Les caractéristiques de distribution, d’ouverture et d’hétérogénéité qui sont communes aux applications actuelles ont fait augmenter de manière inquiétante les risques liés à leur utilisation. Ces risques sont devenus plus dépendants du comportement des parties impliquées que des infrastructures utilisées. Les solutions techniques existantes, applicables sur des systèmes plutôt stables, statiques et fermés, ne sont plus du tout adaptées à ces nouvelles applications. Dans ce contexte, nous nous intéressons ainsi aux verrous technologiques et/ou scientifiques liés à la confiance pour l’accès et les échanges de contenus, pour l’utilisation et la composition de services mais aussi dans le cadre d’échanges d’informations sensibles. Il s’agit de rendre plus "sure" les transactions entre les parties impliquées, de garantir la confidentialité des informations, le respect de la vie privée des utilisateurs et tout cela selon les préférences et les politiques qui sont exprimées. Nous abordons également toutes les questions qui y sont liées telles que la gestion des risques, la gestion des identités multiples... Afin de répondre à cette problématique, il s’agit de combiner les travaux menés dans le quadriennal précédent sur la négociation de politiques de confiance et sur l’utilisation de modèles de confiance et de réputation pour la régulation de systèmes décentralisés. Les actions considérées sont :
- « Gestion de la confiance »,
- « Gestion de la confidentialité ».
 

Actions transverses

Ces actions transverses au sein de l’équipe sont autant d’opportunités pour croiser les compétences pour aborder des problématiques de recherche plus larges en créant des coopérations. Dès octobre 2009, nous avons mis en œuvre ce principe en lien avec le financement d’un doctorat.

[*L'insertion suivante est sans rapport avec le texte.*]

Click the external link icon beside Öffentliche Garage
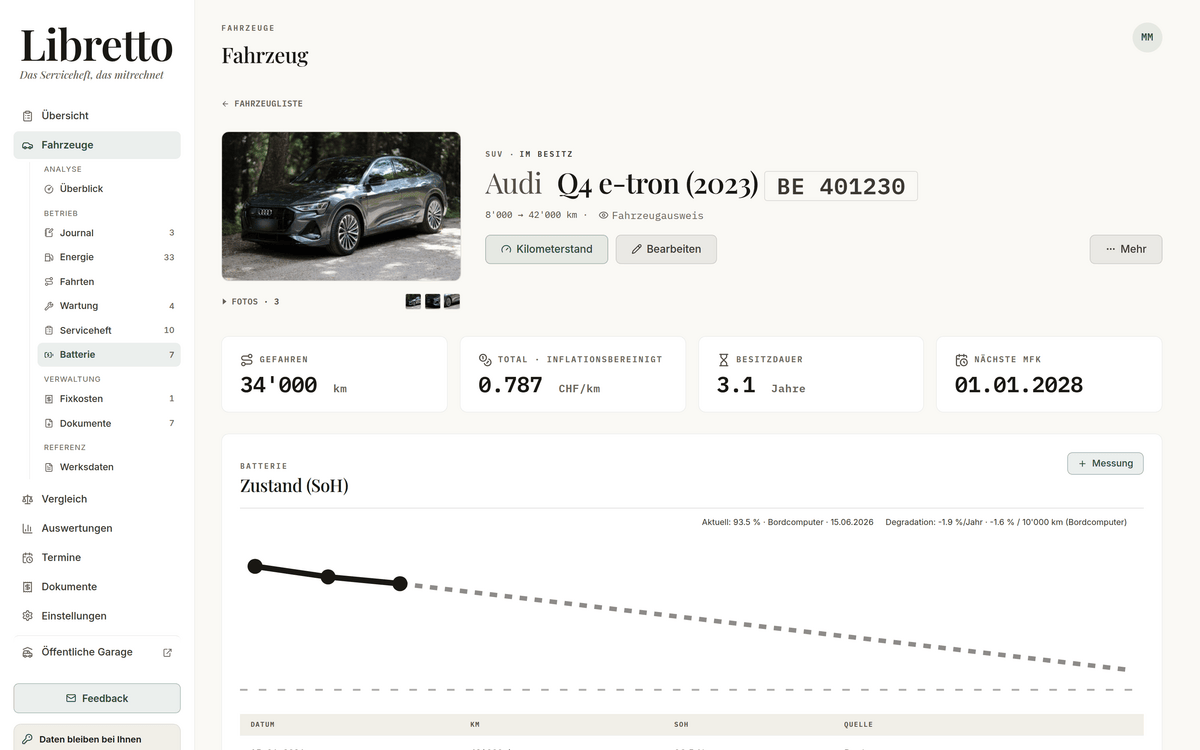1200x750 pixels. (x=167, y=652)
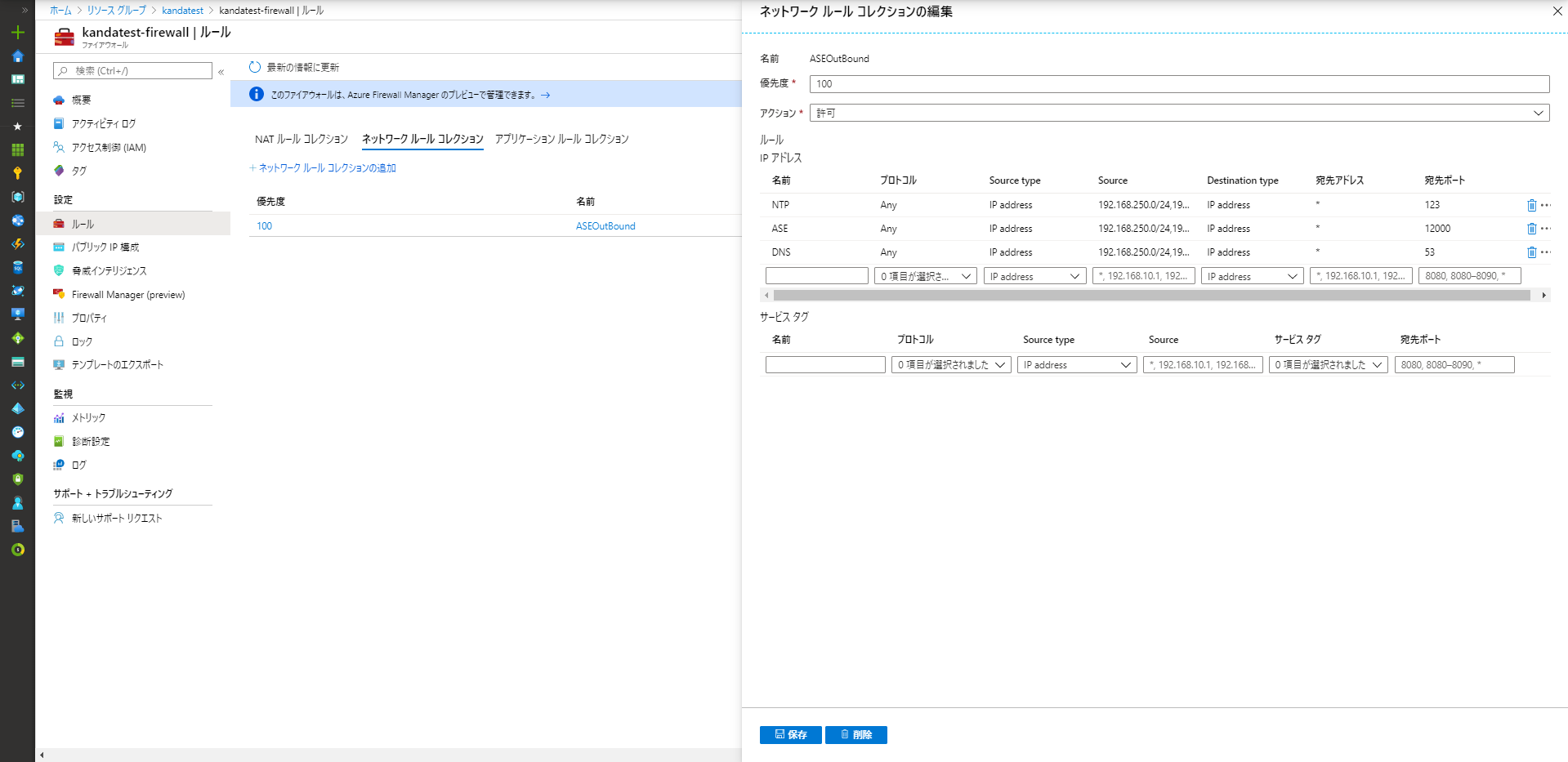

« Réactivité, Proactivité, Confiance, Confidentialité » (axe 2 et 3)

Un premier travail (doctorat initié en 2009) s’intéressera à l’articulation entre politiques de confiance régulant le fonctionnement de communautés d’usagers et politiques de confiances individuelles adoptées par chacun des usagers. Les principes de sécurité, de confiance, de confidentialité (axe 3) sont ainsi considérés comme autant de politiques/normes globales à prendre en compte dans la coordination des communautés d’usagers et d’étudier comment les préférences et les modifications locales des usagers peuvent les faire évoluer. D’autres études suivront ce premier travail appliquant les systèmes normatifs et adaptatifs aux problématiques de confiance et confidentialité dans un cadre décentralisé et ouvert.

« Contexte, Connaissance, Coordination » (axe 1 et 2)

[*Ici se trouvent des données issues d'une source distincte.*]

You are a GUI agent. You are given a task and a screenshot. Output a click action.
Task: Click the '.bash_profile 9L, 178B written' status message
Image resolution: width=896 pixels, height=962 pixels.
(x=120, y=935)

Il s’agit, ici, d’explorer les complémentarités d’approches centrées sur les données (i.e. axe 1) avec des approches plus normatives et prescriptives (i.e. axe 2). Une première piste possible croise recherche d’information distribuée, web sémantique pour étudier une coordination émergente entre différents services d’ontologies (chacun ayant une partie de la modélisation des connaissances) et des outils de recherche affectés chacun à une partie des documents. Une extension possible est un croisement avec les actions de l’axe 3 en intégrant des politiques de contrôle d’accès aux index au sein des moteurs de recherche, afin de ne pas divulguer les documents dans leur totalité.

« Contexte, Traces, Confidentialité » (axe 1 et 3)

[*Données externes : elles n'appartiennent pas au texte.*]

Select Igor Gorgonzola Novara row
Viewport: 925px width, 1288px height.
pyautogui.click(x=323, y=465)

Il s’agit d’étudier le problème essentiel de la confidentialité dans une société numérique où acquisition du contexte d’activités, acquisition et exploitation de traces d’interaction, souvent à l’insu des utilisateurs, deviennent monnaie courante. La thèse financée par le projet EIAH du cluster ISLE qui démarre au sein de l’axe 1 consacrée à la constitution de corpus de traces, pourra donner lieu à des prolongements abordant cette problématique en s’intéressant à l’anonymisation de ces corpus afin d’assurer la vie privée des producteurs de ces informations.

Actions applicatives

Afin d’accroître notre visibilité et de capitaliser sur les domaines applicatifs, nous ciblons nos actions de valorisation selon quatre directions. Elles tiennent compte de nos relations industrielles et de notre ancrage au sein de l’UR LSTI, au sein de l’ENSMSE et de nos différents réseaux de coopération.

« Entreprise Numérique Performante » (P1) : Il s’agit de contribuer à la transformation d’une entreprise dirigée par les données à une entreprise en réseau, fondée sur la connaissance. Cette transformation se décline en différents points que nous nous proposons d’étudier : (i) interopérabilité et agilité, entreprise orientée service (apports des axes 2 et 3) en collaboration avec LSTI-E2, (ii) gestion de connaissance et mémoires d’entreprises (apports de l’axe 1), (iii) outils collaboratifs d’aide à la conception (apports de l’axe 1) (iv) entreprise ubiquitaire et traçabilité de produits (apports des trois axes). Certains de ces points ont d’ores et déjà fait l’objet de dépôts de projet (projet FP7 HERMES pour de la conception collaborative). Ces différentes actions pourront évoluer en cours de quadriennal en lien avec le projet d’Institut Fayol que développe l’ENSMSE, pour approfondir le lien entre numérique et développement durable. A noter que nos activités de formation continue (cf. IPISO) vont initier cette réflexion en intégrant des problématiques Green IT pour la gestion de Data Center. Les travaux menés dans ce projet contribueront aux deux actions transverses du LSTI : i) conception de biens et de services et ii) gestion et pilotage des systèmes de production de biens et de services.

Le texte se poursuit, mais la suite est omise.